13 Mal war das Fantasy-Märchen des mexikanischen Regisseurs Guillermo del Toro nominiert. Viermal konnte die Filmcrew jubeln. Del Toro selbst wurde mit dem Regie-Oscar prämiert.

Sein Film wurde zum Besten Film gekürt. Dazu kamen Auszeichnungen für die Beste Filmmusik und das Beste Szenenbild.

Dicht dahinter mit 3 Oscars landete das Kriegsfilmepos "Dunkirk" (Schnitt, Ton und Tonschnitt). „Three Billboards Outside Ebbing, Missouri“ und wurden je zweimal mit der begehrten Statuette bedacht.

Favoritensiege bei den Hauptdarstellern.

Die Hauptdarsteller in den beiden Spielfilmen steuerten jeweils einen Gewinn bei. Wie schon im Vorfeld vermutet, konnte Frances McDormand ihren zweiten Oscar gewinnen. Gary Oldman überzeugte als Winston Churchill die Academy auf ganzer Linie und erhielt seine erste Oscar-Trophäe.

Alle Preisträger 2018.

  • Bester Film: The Shape of Water
  • Beste Regie: Guillermo del Toro (The Shape of Water)

  • Beste Hauptdarstellerin: Frances McDormand (Three Billboards Outside Ebbing, Missouri)
  • Bester Hauptdarsteller: Gary Oldman (Die dunkelste Stunde)
  • Beste Nebendarstellerin: Allison Janney (I, Tonya)
  • Bester Nebendarsteller: Sam Rockwell (Three Billboards Outside Ebbing, Missouri)

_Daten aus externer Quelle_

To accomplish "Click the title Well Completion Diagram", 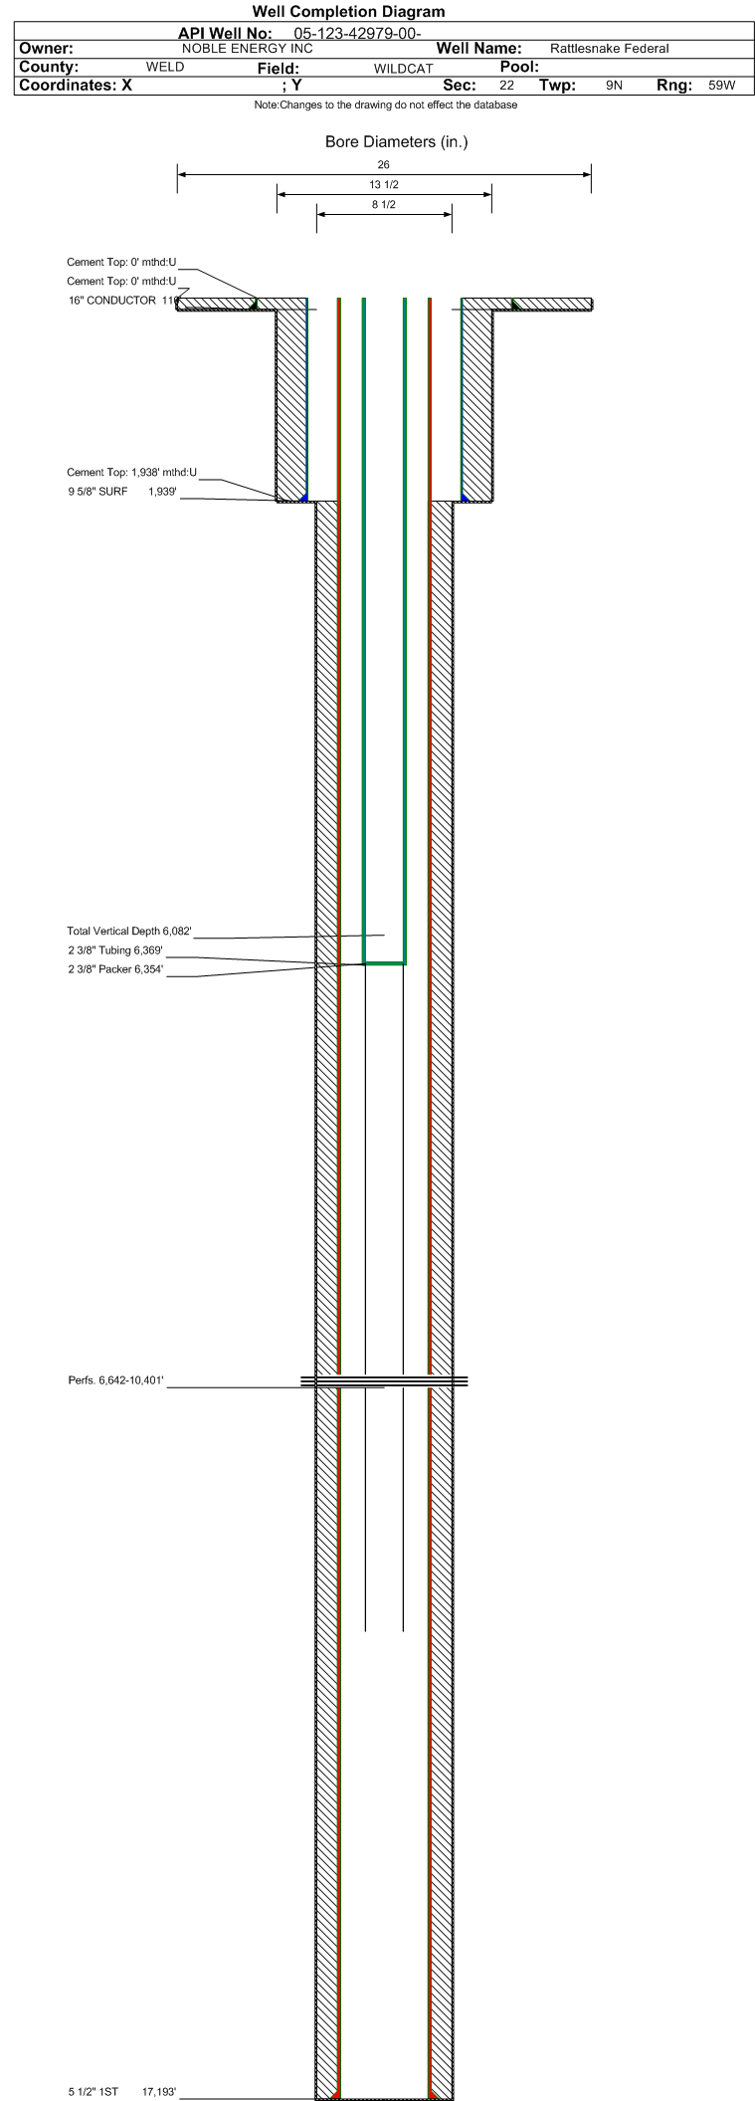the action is coord(348,12).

  • Beste Kamera: Roger A. Deakins (Blade Runner 2049)
  • Bestes Originaldrehbuch: Jordan Peele (Get Out)
  • Bestes adaptiertes Drehbuch: James Ivory (Call Me by Your Name)

  • Bester Schnitt: Lee Smith (Dunkirk)
  • Bestes Szenenbild: Paul Denham Austerberry, Shane Vieau und Jeff Melvin (The Shape of Water)
  • Bester Ton: Mark Weingarten, Gregg Landaker und Gary A. Rizzo (Dunkirk)
  • Bester Tonschnitt: Richard King und Alex Gibson (Dunkirk)
  • Bester Kurzfilm: The Silent Child (Chris Overton, Rachel Shenton)
  • Bester Animationsfilm: Coco (Pixar)
  • Bester animierter Kurzfilm: Dear Basketball (Kobe Bryant, Glen Keane)
  • Bester fremdsprachiger Film: Eine fantastische Frau (Sebastian Lelio, Chile)
  • Bester Dokumentarkurzfilm: Heaven is a Traffic Jam on the 405 (Frank Stiefel)
  • Beste Dokumentation: Ikarus (Bryan Fogel und Dan Cogan)
  • Beste Filmmusik: Alexandre Desplat (The Shape of Water)
  • Bester Originalsong: „Remember Me“ (Coco)
  • Beste Spezialeffekte: Blade Runner 2049
  • Bestes Kostümdesign: Mark Bridges (Der seidene Faden)
  • Bestes Make-up und beste Frisuren: Kazuhiro Tsuji, David Malinowski und Lucy Sibbick (Die dunkelste Stunde)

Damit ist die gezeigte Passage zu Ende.